ON TOP OF THE SMOKIES

               How did Asheville, North Carolina become a liberal speck in the Bible Belt?   We fit in a brief visit while heading to Smoky Mountain National Park to investigate.  
    Asheville was having its annual Bele Chere Festival.  The city created it 35 years ago to attract people downtown.  Interesting, this was the last one.  The city council decided it has enough people.  
    For a couple of hours we sweltered in the summer sun with more than enough people.  We passed street artists, musicians, and people representing every cult from the last 50 years.  We saw Rastafarians,  rockers, and that very rare breed, young hippies.  As the beer flowed Bible thumpers shouted why we will be burning in hell.  For some reason, very fat women were sitting topless on the sidewalks, their fleshy fronts nearly touching the ground. 
   The streets were so cluttered with five hundred artists' booths we could barely enjoy the parks, restaurants and art galleries that we came to see.  We were happy to leave Bele Chere.  We'll see the better side of this beautiful city another day.

 

      An hour later we arrived at our campsite in Cataloochee Valley.   We love the place.  The long, narrow, winding, rocky road that takes you there keeps most folks out. 
  For three days we saw deer, elk, and bears.
  The rippling flow of Cataloochee Creek put us to  sleep at night.
    



Cataloochee Creek



  

200 years ago, the white folks forced the Native Americans to leave.  Interestingly, 80 years ago the U.S. government made the 1200 white folks depart (when they made it a national park).  There are a dozen old, maintained buildings.  The houses, churches, and one-room schools remind us of the sad, forced migration of the Anglos who re-settled fifteen miles east.     The long-erased history of the First People?  The ones sent on a thousand-mile death march to Oklahoma?  You have to imagine that.

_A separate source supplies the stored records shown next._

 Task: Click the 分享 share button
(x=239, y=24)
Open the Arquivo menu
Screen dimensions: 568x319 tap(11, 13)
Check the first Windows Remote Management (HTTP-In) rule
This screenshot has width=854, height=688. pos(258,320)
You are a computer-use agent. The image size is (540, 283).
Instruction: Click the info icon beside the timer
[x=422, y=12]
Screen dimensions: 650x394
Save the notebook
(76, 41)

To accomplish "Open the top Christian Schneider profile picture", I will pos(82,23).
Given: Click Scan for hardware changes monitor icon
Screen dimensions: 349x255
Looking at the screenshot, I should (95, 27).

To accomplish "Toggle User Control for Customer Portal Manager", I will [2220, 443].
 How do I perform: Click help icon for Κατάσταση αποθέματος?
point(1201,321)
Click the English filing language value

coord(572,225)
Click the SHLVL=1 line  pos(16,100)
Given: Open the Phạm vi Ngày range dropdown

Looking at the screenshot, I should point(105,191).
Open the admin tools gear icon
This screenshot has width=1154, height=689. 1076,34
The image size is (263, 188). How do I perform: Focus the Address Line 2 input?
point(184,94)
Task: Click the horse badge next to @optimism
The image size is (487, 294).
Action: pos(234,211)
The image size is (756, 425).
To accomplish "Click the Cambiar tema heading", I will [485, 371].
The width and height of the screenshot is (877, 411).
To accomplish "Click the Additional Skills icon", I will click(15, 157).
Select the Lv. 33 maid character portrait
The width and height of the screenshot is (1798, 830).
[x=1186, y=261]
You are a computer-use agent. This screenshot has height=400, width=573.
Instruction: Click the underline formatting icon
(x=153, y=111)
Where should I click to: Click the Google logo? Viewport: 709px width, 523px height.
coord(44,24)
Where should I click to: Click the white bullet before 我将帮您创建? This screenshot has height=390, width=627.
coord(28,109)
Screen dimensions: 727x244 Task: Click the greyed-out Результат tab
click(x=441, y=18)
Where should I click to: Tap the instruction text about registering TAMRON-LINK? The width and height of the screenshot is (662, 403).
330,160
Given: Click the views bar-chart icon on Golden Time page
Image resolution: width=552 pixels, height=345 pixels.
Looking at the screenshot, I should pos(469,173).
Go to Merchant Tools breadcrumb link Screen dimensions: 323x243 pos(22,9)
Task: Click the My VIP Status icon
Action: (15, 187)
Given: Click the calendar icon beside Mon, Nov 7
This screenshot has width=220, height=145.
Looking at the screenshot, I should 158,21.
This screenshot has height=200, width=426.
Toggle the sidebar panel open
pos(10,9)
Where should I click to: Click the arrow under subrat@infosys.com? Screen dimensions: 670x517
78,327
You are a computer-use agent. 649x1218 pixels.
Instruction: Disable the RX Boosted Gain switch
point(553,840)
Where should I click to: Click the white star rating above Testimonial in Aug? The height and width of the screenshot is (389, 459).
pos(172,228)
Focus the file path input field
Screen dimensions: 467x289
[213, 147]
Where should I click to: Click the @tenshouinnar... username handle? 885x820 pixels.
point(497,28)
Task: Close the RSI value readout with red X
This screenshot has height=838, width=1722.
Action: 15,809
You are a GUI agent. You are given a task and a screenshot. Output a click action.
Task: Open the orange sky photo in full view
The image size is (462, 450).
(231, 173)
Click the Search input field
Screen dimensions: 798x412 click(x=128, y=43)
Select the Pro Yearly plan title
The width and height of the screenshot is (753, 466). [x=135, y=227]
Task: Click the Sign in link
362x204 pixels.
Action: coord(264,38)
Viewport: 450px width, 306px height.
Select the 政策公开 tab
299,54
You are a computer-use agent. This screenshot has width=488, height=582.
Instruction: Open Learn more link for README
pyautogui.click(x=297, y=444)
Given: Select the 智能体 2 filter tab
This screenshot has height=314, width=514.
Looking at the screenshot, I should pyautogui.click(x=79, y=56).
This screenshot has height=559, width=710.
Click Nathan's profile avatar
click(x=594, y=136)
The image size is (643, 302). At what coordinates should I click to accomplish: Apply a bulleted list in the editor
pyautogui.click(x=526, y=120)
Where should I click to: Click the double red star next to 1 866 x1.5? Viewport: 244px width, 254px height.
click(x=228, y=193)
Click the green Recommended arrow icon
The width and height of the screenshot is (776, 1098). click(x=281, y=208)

 Bad Place for Butterflies


     In "Catahootch" you also see thousands of iridescent butterflies feeding in the road.  They love the moist, mineral-laden dirt.  As you might expect, most of them are dead, victims of cars like ours.
 

     


It is time to go higher now. We'll be driving through clouds on the Blue Ridge Parkway.








1 comment:

  1. Driving through the clouds is one of our favourite things to do....it means we have escaped.......treading on someones nipples of the sidewalk...not so much.